▸ Énoncé du problème:
Recopiez mot pour mot le passage du texte ci-dessous sur la licence de Telecom Egypt qui commence par les mots « En plus, TE » et se termine par « c’est-à-dire sans fréquences. ».

▸ Bloc de texte:
Les trois opérateurs actuels de portables : MobiNil, Vodafone et Etisalat, refusent le privilège accordé à Telecom Egypt. La licence lui a été accordée par décret direct, sans appel d’offres. Pour montrer leur opposition, les responsables des trois companies se sont abstenus d’assister à la conférence de presse pour le lancement de la quatrième licence. Une source au sein de MobiNil, qui a souhaité garder l’anonymat, dénonce « le soutien du gouvernement (ndlr : représenté par le ministère des Télécommunications et le régulateur des télécoms) à la licence de TE. Le gouvernement favorise injustement la position de TE au détriment des autres sociétés de téléphonie mobile ».

TE détient déjà 80 % du marché des télécoms, avec des parts majoritaires et parfois des monopoles dans tous les secteurs dépendants : Internet et infrastructures d’Internet, téléphonie fixe, appels internationaux et réseaux Smart. La licence, nommée « unifiée », donne à TE le droit à présenter tous les services des télécoms, dont les services mobiles. TE devra payer au gouvernement 2,5 milliards de L.E. avant fin juin. Le dernier arrivé sur le marché était Etisalat. La compagnie avait dû débourser 2,5 milliards de dollars suite aux enchères lancées.

En plus, TE n’aura pas à assumer les coûts d’investissement pour implanter de nouveaux réseaux. Elle louera ses fréquences 3G aux trois sociétés déjà existantes. C’est ce qu’on appelle un réseau virtuel, c’est-à-dire sans fréquences.

La 4e licence, qui visera les régions négligées, part avec un fort potentiel de croissance. Bien que le marché compte déjà 92 millions de lignes de portable, ce nombre est largement concentré dans les classes sociales les plus aisées. « 40 millions d’Egyptiens possèdent deux ou trois lignes », explique Taymour Dreini, analyste à EFG-Hermes. Une grande partie de la population, selon lui, ne possède pas encore de portable.

Pas de favoritisme

Le gouvernement rejette toute accusation de favoritisme en faveur de l’opérateur public. Atef Helmi, ministre des Télécommunications, a affirmé lors d’une conférence de presse, le 2 avril, que la première phase du lancement de la licence unifiée repose sur un plan permettant à tous les opérateurs existants d’offrir l’ensemble des services des télécoms. Pour lui, la licence unifiée offerte vise à renforcer la compétition. Pourtant, l’ensemble du secteur est largement dominé par TE.

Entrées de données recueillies
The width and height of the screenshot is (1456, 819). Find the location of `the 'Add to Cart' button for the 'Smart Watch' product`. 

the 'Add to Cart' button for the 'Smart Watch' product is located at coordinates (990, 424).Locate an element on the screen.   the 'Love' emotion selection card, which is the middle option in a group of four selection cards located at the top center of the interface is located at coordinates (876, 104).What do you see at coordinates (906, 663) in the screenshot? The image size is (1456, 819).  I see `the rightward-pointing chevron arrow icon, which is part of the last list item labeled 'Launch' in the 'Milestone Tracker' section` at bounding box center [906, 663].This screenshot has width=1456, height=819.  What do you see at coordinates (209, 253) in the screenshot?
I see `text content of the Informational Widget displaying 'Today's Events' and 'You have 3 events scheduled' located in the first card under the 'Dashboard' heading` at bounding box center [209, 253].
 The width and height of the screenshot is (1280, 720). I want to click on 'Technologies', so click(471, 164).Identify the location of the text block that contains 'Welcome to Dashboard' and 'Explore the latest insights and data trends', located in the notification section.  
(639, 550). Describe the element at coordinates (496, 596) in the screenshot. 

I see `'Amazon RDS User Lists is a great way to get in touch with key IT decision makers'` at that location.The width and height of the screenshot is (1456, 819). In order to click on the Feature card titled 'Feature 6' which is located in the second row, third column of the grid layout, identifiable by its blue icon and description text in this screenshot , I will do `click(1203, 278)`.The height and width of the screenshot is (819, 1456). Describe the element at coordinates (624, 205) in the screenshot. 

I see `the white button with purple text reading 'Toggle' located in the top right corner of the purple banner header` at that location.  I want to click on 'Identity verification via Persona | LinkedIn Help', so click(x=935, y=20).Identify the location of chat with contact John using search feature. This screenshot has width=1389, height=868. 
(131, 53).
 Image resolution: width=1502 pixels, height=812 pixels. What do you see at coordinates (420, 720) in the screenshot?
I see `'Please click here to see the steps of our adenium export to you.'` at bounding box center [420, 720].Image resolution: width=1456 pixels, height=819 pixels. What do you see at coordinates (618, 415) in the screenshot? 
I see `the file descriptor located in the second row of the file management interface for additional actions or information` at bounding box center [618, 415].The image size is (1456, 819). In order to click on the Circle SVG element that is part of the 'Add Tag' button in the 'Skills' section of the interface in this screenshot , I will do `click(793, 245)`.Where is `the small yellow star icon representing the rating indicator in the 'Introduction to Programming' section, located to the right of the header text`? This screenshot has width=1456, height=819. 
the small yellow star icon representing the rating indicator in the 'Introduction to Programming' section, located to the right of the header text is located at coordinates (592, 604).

▸ Réponse:
En plus, TE n’aura pas à assumer les coûts d’investissement pour implanter de nouveaux réseaux. Elle louera ses fréquences 3G aux trois sociétés déjà existantes. C’est ce qu’on appelle un réseau virtuel, c’est-à-dire sans fréquences.